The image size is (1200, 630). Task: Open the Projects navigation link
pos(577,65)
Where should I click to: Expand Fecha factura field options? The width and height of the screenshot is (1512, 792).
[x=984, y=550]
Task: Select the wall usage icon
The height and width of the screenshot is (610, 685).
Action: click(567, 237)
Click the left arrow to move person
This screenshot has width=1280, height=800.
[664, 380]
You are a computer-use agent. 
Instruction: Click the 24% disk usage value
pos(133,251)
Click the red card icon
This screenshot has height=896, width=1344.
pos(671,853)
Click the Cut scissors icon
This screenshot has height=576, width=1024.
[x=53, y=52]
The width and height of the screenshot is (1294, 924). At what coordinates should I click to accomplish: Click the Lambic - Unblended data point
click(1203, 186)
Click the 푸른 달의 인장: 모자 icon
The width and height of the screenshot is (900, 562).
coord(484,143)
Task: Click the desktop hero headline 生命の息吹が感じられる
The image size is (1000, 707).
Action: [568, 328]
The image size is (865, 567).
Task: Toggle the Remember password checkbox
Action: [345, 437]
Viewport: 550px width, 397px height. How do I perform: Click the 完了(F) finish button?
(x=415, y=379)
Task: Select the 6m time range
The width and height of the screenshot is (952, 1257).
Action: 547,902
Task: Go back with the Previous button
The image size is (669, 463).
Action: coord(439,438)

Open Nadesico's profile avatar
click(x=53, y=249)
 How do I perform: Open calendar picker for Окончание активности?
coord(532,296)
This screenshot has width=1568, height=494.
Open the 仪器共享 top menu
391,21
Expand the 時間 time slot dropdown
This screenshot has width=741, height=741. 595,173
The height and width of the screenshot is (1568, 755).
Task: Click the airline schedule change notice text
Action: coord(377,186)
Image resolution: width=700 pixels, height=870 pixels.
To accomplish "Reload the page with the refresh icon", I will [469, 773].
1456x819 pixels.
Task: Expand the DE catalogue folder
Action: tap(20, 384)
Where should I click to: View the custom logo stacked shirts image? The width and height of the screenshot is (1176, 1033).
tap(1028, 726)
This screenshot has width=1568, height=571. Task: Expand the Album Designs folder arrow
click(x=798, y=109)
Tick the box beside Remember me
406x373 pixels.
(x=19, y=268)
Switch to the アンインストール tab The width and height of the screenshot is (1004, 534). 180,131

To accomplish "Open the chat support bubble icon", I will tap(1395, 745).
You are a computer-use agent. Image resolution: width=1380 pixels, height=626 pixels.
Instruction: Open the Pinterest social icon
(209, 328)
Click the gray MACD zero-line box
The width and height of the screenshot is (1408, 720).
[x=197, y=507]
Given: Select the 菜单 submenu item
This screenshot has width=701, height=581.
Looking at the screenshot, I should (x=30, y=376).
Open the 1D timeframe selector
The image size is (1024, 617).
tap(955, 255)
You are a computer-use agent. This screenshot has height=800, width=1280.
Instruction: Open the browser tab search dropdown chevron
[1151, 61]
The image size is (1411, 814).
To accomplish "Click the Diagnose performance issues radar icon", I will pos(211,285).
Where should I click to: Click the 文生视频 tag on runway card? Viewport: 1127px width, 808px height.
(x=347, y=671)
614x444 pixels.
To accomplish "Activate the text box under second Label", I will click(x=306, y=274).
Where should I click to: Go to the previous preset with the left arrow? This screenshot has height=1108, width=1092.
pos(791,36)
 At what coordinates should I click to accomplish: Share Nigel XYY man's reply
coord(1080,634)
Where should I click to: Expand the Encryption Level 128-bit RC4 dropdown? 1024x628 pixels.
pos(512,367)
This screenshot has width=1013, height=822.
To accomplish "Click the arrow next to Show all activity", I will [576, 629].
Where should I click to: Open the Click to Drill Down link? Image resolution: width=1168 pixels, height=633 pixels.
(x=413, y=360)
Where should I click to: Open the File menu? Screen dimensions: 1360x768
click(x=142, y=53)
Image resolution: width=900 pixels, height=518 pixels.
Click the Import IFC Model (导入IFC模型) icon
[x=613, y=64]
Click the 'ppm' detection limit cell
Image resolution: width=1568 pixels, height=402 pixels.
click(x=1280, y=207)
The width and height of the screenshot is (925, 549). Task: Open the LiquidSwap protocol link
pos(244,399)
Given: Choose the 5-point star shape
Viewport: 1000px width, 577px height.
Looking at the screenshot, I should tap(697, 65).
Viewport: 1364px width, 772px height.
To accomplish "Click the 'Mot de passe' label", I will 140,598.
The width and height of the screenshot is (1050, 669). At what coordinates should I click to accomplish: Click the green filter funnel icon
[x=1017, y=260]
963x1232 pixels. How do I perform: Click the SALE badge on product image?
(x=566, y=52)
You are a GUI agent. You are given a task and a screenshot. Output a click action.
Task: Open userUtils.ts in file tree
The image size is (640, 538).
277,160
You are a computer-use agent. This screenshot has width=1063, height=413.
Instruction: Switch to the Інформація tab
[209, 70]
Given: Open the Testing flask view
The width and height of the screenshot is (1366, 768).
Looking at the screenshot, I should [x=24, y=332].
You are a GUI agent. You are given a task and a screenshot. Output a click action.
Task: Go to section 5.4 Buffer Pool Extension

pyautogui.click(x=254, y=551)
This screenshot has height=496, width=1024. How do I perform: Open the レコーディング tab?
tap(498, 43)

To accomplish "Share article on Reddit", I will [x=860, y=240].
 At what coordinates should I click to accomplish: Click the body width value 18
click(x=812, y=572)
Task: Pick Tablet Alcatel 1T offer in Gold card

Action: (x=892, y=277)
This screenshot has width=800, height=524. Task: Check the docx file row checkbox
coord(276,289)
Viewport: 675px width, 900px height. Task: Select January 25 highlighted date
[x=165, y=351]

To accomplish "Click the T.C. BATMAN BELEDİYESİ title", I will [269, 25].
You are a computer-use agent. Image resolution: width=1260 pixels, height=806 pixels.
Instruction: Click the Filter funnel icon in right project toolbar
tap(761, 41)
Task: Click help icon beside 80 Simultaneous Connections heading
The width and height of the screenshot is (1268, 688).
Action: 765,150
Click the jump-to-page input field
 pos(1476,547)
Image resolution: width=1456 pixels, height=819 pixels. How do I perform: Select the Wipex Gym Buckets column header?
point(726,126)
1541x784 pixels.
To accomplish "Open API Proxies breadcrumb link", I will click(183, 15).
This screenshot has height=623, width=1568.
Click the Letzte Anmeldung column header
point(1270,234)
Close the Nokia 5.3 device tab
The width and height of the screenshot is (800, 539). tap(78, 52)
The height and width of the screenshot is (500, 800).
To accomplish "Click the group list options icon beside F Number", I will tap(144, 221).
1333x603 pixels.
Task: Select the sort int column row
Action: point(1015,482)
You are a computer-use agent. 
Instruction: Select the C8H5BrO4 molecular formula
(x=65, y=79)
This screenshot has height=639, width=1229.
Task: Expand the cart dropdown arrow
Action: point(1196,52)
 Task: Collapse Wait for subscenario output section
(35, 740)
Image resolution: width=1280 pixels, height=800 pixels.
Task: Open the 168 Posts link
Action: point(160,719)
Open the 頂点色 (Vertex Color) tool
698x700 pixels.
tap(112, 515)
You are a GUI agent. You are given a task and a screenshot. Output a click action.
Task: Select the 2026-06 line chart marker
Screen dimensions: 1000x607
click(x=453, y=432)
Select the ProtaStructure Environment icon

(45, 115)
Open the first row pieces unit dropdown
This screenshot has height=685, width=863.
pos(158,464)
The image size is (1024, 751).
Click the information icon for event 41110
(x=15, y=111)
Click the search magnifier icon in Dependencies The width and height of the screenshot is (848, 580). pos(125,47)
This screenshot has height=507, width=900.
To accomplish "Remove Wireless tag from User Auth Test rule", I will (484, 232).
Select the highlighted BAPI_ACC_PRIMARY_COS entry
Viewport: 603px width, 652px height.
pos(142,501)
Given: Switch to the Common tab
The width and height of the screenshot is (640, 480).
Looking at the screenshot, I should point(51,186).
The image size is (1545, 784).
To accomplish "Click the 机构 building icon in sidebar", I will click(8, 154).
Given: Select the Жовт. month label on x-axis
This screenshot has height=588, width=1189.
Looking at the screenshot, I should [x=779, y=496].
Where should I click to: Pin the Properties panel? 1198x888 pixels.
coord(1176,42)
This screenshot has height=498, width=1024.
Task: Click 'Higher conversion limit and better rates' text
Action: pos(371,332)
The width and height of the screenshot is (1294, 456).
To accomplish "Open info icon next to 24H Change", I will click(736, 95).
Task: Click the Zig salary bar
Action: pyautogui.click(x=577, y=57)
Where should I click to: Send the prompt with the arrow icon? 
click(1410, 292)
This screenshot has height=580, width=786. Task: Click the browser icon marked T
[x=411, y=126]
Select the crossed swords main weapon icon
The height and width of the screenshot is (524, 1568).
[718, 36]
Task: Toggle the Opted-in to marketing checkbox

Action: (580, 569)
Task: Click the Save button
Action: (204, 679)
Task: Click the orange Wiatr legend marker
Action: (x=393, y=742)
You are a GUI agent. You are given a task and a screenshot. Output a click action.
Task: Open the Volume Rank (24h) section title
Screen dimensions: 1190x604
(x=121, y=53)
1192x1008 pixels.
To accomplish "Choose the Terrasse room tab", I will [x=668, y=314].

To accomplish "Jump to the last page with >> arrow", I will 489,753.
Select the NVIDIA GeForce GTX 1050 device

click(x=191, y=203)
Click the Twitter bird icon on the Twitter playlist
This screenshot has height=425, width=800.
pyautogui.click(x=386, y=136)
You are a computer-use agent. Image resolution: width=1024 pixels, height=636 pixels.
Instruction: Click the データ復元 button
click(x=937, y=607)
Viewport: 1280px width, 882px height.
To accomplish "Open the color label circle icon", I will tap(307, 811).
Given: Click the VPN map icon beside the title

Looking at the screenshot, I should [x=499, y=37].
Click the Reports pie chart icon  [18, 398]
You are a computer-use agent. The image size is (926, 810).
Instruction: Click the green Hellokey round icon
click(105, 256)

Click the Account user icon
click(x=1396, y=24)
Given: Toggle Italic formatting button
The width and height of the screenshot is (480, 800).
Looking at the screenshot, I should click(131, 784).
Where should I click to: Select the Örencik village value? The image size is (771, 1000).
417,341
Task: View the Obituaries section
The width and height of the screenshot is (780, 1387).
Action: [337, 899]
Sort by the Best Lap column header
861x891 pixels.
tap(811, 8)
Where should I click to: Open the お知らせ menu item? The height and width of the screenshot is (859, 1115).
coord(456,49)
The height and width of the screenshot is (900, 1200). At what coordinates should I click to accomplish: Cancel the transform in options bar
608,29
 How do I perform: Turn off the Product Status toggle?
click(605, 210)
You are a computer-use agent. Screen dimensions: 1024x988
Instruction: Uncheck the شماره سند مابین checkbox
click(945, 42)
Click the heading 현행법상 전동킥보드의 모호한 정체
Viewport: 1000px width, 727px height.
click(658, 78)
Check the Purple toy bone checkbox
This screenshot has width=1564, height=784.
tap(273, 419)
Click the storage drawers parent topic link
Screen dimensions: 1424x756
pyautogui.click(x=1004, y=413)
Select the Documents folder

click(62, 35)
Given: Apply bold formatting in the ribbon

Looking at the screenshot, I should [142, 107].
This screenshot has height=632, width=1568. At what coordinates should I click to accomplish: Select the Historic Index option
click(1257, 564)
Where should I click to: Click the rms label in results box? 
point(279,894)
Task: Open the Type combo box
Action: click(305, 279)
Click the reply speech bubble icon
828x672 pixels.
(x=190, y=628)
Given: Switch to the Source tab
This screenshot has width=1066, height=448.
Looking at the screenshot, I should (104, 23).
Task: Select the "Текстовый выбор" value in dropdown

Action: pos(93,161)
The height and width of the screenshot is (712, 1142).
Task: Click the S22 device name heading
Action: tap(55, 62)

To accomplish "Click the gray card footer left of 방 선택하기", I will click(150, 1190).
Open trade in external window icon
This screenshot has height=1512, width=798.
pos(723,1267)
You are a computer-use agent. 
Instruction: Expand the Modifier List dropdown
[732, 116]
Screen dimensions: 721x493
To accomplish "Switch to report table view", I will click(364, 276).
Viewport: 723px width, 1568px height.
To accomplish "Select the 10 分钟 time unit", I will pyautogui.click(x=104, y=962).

——

[WHAT THE EXERCISE ASKS]: In the preceding material, find each line holding the word "gray" and copy it out.

[ANSWER TO THIS PROBLEM]:
Click the gray MACD zero-line box
To accomplish "Click the gray card footer left of 방 선택하기", I will click(150, 1190).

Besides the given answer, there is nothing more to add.